Find the answer to your Linux question:
Page 2 of 2 FirstFirst 1 2
Results 11 to 12 of 12
hello dear Lakshmipathi, hello dear dochop first o all many thanks for the quick reply and all the great words,. i think you both are right -doing it stepwise is ...
Enjoy an ad free experience by logging in. Not a member yet?

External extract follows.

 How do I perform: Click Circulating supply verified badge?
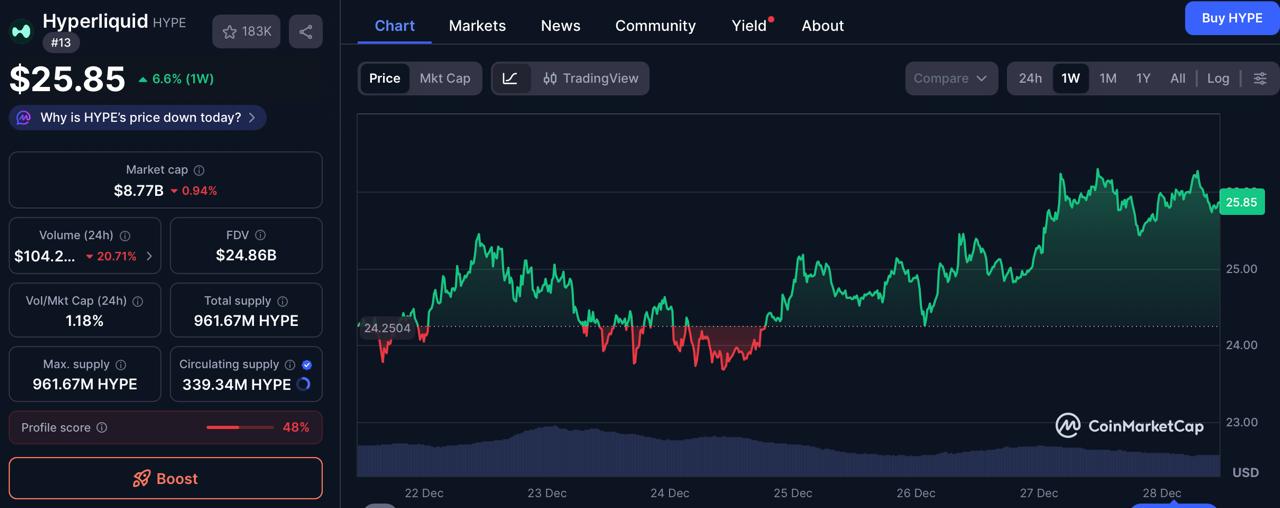307,365
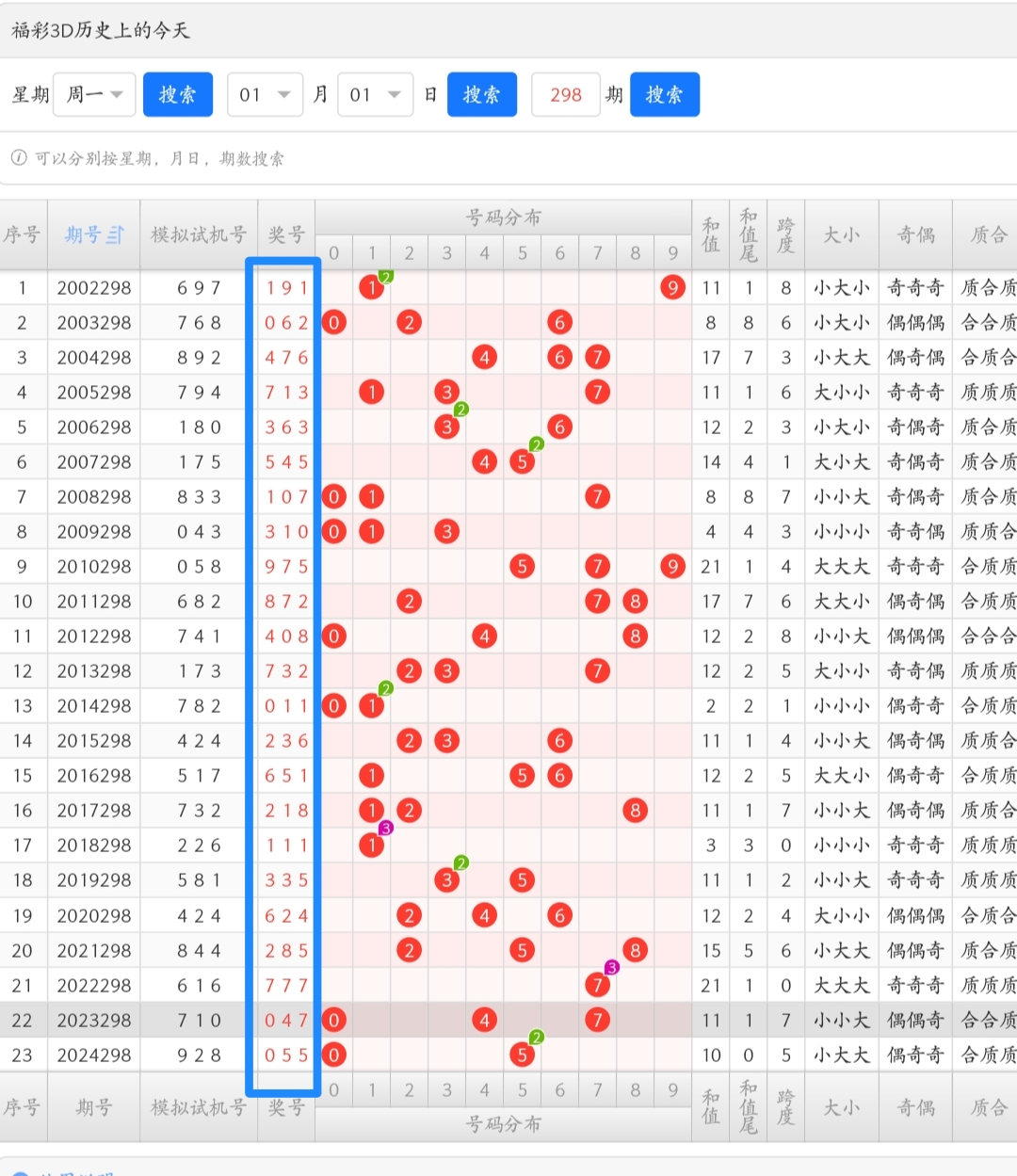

Register.
  1. #11
    Linux User
    Join Date
    May 2013
    Posts
    258

    hello dear Lakshmipathi, hello dear dochop


    first o all many thanks for the quick reply and all the great words,.


    i think you both are right -doing it stepwise is the best way.
    learing with a cookbook allways thought me more than doing it with other drill-patterns. so i think your way is great...


    i did it like you told me... and startet python...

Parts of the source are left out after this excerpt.